Continuing what we started during the 2013/14 field season is the ongoing weekly collection of seawater samples at certain locations across Ryder Bay, e.g., in front of the glaciers, over the deep central part of the bay, furthest offshore. This is building up a time series of data across the bay to look at the influence of different seasonal processes on the seawater CO2 chemistry.
Another exciting opportunity this season was the possibility to be able to join a short research cruise on the RRS James Clark Ross, sailing from Rothera on 31.12.14 and returning on 08.01.15. The cruise completed a 200 km transect out from the shelf break of the West Antarctic Peninsula, following the deep waters that flow into the coastal area along the deeper parts of the shelf. This was to investigate the effect of deep waters that contain high concentrations of nutrients and CO2, on the seawater chemistry of the inshore regions such as Ryder Bay. We sampled at 11 sites from the surface to the deep ocean, which was up to 1500 m deep, to capture the different layers of the ocean.
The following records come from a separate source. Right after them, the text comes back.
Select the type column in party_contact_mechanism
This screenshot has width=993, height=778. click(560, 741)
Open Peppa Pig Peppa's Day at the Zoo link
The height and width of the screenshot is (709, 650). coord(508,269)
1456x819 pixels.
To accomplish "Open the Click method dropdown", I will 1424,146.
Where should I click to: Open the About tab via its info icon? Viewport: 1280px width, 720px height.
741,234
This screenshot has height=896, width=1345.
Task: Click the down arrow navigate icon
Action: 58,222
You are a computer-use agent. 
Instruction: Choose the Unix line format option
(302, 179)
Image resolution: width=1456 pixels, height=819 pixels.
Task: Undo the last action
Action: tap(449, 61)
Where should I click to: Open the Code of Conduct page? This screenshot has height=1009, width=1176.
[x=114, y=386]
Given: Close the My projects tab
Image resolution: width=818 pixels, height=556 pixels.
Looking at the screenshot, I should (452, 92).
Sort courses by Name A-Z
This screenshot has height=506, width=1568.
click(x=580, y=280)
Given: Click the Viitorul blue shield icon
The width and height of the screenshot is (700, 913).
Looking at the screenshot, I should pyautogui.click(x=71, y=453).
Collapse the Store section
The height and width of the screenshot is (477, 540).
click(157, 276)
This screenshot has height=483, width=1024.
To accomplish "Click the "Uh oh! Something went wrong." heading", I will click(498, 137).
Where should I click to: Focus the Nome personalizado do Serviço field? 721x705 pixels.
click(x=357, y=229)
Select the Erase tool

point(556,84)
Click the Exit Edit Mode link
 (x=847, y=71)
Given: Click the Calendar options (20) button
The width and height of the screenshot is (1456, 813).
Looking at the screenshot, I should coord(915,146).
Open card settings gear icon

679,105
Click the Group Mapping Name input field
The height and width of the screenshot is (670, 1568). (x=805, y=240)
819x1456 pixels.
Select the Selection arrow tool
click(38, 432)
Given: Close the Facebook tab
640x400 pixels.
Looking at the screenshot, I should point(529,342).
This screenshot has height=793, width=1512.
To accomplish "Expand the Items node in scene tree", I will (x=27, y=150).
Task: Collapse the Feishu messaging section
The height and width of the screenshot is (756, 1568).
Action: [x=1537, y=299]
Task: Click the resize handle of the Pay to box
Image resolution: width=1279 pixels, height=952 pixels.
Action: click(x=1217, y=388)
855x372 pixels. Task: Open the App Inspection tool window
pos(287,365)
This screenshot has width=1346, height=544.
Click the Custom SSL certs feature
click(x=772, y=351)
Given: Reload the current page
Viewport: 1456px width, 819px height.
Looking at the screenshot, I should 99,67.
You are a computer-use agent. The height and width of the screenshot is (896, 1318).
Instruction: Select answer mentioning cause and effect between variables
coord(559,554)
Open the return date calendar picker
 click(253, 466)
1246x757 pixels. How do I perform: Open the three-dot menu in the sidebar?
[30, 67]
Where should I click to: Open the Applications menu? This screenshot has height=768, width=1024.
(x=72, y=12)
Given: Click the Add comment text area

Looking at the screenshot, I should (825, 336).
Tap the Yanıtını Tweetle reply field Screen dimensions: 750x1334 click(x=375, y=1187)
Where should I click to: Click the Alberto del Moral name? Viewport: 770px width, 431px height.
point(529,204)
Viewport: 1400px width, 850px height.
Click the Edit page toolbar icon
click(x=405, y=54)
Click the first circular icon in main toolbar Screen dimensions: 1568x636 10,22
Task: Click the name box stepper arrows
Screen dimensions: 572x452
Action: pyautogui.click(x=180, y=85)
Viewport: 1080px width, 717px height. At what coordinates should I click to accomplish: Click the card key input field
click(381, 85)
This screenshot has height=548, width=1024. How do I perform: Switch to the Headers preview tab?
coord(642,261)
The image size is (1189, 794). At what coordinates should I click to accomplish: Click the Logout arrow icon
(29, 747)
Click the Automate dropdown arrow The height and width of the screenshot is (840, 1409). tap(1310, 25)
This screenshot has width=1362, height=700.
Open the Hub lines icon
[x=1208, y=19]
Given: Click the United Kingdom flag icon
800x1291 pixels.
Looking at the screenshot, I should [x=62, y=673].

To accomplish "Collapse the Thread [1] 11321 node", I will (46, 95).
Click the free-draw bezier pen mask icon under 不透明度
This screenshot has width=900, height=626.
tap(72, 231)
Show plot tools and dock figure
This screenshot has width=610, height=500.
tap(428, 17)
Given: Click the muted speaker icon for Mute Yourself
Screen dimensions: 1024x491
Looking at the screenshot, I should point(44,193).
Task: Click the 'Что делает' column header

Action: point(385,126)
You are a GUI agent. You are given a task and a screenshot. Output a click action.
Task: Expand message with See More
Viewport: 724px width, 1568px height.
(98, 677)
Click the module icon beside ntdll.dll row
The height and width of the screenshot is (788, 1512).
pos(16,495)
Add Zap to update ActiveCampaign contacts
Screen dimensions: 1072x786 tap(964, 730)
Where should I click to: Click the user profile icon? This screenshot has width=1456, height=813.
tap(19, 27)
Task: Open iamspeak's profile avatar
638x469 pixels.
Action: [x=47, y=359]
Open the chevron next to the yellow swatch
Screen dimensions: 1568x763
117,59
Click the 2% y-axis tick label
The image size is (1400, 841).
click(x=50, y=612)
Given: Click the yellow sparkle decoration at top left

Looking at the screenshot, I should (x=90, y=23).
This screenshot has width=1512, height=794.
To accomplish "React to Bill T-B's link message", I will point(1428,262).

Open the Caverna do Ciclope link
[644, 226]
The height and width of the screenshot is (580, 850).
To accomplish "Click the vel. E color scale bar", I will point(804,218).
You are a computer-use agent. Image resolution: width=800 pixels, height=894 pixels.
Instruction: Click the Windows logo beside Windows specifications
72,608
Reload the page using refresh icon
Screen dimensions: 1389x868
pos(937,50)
The second part of the season (February-March) brings something else new as we have started some incubation experiments of the seawater phytoplankton community with different CO2 conditions, i.e., changing the atmospheric CO2 concentrations to stimulate past, present and future atmospheric CO2 conditions. Here we took a large volume of water from central Ryder Bay and put it into several different incubation bottles that sit in a large tank outside with a flow-through of natural seawater to maintain natural seawater and day-night light conditions.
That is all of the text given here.